### [THE TASKS]
• a. Decide whether each statement agrees with the trigonometric-sum thread. Answer yes or no for each, and quote the words of the thread that settle it.
(i) The answer holds that a value of Δn other than 1 would fail to cancel.
(ii) The asker found the first line of the solution unclear.
(iii) The answer states that the integral is approximated by the Riemann sum.
• b. Please answer these questions from the trigonometric-sum thread:
(i) Up to what value of n do both sums in the ratio run?
(ii) According to the answer, how many radians equal n°?
(iii) Which known formula does the answer say the identity ultimately reduces to?
• c. Carry the trigonometric-sum thread forward from its final sentence.

### [EXTRACT]
+-------+

Ratio between trigonometric sums: $\sum_{n=1}^{44} \cos n^\circ/\sum_{n=1}^{44} \sin n^\circ$

Question

What is the value of this trigonometric sum ratio: $$\frac{\displaystyle\sum_{n=1}^{44} \cos n^\circ}{\displaystyle \sum_{n=1}^{44} \sin n^\circ} = \quad ?$$

The answer is given as $$\frac{\displaystyle\sum_{n=1}^{44} \cos n^\circ}{\displaystyle \sum_{n=1}^{44} \sin n^\circ} \approx \displaystyle \frac{\displaystyle\int_{0}^{45}\cos n^\circ dn}{\displaystyle\int_{0}^{45}\sin n^\circ dn} = \sqrt{2}+1$$

Using the fact $$\displaystyle \sum_{n = 1}^{44}\cos\left(\frac{\pi}{180}\cdot n\right)\approx\int_0^{45}\cos\left(\frac{\pi}{180}\cdot x\right)\, dx $$

My question is that I did not understand the last line of this solution.

Please explain to me in detail. Thanks.

Answer 1

The last line in the argument you give could say $$ \sum_{n=1}^{44} \cos\left(\frac{\pi}{180}n\right)\,\Delta n \approx \int_1^{44} \cos n^\circ\, dn. $$ Thus the Riemann sum approximates the integral. The value of $\Delta n$ in this case is $1$, and if it were anything but $1$, it would still cancel from the numerator and the denominator.

Maybe what you didn't follow is that $n^\circ = n\cdot\dfrac{\pi}{180}\text{ radians}$?

The identity is ultimately reducible to the known tangent half-angle formula $$ \frac{\sin\alpha+\sin\beta}{\cos\alpha+\cos\beta}=\tan\frac{\alpha+\beta}{2} $$ and the rule of algebra that says that if $$ \frac a b=\frac c d, $$ then this common value is equal to $$ \frac{a+c}{b+d}. $$ Just iterate that a bunch of times, until you're done.

+-------+

### [EXCERPTED DATA]
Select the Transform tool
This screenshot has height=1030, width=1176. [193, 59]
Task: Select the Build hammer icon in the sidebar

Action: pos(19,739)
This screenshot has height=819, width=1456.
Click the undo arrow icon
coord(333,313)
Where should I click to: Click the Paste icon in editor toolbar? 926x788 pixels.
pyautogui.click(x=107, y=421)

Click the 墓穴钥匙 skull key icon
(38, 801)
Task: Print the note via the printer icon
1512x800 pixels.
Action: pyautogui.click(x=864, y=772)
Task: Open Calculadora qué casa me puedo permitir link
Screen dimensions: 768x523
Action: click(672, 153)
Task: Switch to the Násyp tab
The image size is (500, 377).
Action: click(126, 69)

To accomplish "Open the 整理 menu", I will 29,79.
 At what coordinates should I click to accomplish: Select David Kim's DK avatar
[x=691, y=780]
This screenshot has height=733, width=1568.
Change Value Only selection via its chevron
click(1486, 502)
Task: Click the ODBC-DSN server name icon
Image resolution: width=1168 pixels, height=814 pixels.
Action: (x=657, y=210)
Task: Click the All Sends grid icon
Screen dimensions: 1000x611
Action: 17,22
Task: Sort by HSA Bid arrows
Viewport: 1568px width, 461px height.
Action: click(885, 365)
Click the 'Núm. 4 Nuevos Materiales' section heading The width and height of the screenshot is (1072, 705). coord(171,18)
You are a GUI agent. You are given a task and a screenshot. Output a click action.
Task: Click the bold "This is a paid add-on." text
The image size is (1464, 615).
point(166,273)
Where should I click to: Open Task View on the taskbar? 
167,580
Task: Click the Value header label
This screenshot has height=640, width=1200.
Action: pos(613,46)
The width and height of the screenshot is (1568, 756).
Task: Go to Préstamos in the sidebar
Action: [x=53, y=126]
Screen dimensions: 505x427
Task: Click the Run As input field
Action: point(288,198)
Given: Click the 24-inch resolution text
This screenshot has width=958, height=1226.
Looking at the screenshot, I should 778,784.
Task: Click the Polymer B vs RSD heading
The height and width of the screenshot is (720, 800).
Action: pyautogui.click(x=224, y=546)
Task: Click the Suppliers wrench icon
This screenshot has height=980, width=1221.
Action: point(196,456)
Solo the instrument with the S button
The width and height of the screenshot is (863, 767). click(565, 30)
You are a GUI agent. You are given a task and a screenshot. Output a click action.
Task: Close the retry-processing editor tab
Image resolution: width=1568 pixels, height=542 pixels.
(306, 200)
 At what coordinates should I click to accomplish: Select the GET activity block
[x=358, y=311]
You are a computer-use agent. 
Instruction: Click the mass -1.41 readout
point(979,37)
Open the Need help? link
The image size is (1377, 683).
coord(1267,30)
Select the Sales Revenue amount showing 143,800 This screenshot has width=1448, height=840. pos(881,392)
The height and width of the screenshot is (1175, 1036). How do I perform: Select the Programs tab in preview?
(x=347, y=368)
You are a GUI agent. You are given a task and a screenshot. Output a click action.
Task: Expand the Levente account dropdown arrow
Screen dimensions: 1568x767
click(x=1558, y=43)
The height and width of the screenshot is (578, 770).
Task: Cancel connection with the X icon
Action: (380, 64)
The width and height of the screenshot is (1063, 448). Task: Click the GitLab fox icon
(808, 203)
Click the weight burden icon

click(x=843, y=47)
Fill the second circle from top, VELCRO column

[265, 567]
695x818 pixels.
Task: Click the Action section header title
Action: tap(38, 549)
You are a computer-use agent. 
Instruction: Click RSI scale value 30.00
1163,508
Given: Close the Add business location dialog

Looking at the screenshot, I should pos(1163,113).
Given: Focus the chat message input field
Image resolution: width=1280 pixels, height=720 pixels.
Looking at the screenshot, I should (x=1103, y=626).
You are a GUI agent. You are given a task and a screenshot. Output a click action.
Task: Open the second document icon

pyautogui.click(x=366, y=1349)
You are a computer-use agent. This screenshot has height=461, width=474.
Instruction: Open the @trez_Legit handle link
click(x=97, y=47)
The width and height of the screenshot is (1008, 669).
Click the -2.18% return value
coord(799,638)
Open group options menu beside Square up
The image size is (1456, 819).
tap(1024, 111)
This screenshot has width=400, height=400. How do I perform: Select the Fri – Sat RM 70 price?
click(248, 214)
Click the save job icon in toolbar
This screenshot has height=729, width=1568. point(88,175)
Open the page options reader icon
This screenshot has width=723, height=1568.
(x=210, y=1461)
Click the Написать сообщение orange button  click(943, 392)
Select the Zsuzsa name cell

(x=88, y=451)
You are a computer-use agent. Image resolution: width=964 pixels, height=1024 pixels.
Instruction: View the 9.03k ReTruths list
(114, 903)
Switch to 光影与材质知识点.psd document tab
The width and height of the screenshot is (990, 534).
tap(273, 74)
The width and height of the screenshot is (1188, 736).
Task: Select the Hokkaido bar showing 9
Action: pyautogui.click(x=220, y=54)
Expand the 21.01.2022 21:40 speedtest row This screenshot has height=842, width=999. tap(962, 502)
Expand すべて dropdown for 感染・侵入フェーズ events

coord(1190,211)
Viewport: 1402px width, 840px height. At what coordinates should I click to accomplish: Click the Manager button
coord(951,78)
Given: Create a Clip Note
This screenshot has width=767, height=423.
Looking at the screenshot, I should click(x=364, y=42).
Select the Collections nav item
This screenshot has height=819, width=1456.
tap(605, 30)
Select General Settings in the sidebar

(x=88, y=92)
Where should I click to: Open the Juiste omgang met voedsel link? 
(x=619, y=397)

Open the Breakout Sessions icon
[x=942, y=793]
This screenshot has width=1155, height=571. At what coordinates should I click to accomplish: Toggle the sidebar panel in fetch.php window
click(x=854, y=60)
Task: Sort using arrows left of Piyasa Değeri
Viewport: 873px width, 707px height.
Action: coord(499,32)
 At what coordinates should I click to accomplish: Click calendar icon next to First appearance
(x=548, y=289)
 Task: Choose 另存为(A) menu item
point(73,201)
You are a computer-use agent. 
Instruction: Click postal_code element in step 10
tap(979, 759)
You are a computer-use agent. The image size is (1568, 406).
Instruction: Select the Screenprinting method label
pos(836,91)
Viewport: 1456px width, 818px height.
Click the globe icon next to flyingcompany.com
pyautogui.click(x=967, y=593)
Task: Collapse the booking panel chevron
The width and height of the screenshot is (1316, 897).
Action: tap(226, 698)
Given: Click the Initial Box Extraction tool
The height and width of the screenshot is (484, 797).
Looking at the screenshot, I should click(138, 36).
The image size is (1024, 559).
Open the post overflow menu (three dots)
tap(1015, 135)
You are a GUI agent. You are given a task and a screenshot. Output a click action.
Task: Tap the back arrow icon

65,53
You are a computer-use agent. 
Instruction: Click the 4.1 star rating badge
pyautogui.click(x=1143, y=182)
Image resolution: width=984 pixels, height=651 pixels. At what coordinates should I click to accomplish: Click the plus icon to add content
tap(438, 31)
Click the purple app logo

+-------+

### [OUTPUTS BY TASK]
• a.
(i) No: "it would still cancel from the numerator and the denominator"
(ii) No: "I did not understand the last line of this solution"
(iii) Yes: "Thus the Riemann sum approximates the integral."

• b.
(i) 44
(ii) n·π/180 radians
(iii) The tangent half-angle formula

• c.
Thus $$ \frac{\sin1^\circ+\sin44^\circ}{\cos1^\circ+\cos44^\circ} = \tan 22.5^\circ $$ and $$ \frac{\sin2^\circ+\sin43^\circ}{\cos2^\circ+\cos43^\circ} = \tan 22.5^\circ $$ so $$ \frac{\sin1^\circ+\sin2^\circ+\sin43^\circ+\sin44^\circ}{\cos1^\circ+\cos2^\circ+\cos43^\circ+\cos44^\circ} = \tan 22.5^\circ $$ and so on.

Now let's look at $\tan 22.5^\circ$. If $\alpha=0$ then the tangent half-angle formula given above becomes $$ \frac{\sin\beta}{1+\cos\beta}=\tan\frac\beta2. $$ So $$ \tan\frac{45^\circ}{2} = \frac{\sin45^\circ}{1+\cos45^\circ} = \frac{\sqrt{2}/2}{1+(\sqrt{2}/2)} = \frac{\sqrt{2}}{2+\sqrt{2}} = \frac{1}{\sqrt{2}+1}. $$ In the last step we divided the top and bottom by $\sqrt{2}$.

What you have is the reciprocal of this.

Postscript four years later: In my answer I explained why the answer that was "given" was right, but I forgot to mention that $$ \frac{\displaystyle\sum_{n=1}^{44} \cos n^\circ}{\displaystyle \sum_{n=1}^{44} \sin n^\circ} = \sqrt{2}+1 \text{ exactly, not just approximately.} $$ The reason why the equality is exact is in my answer, but the explicit statement that it is exact is not.

Answer 2

Note: $\cos{n^{\circ}} = \cos{\frac{\pi}{180} n}$

so the above sums can be expressed in terms of geometric series, i.e.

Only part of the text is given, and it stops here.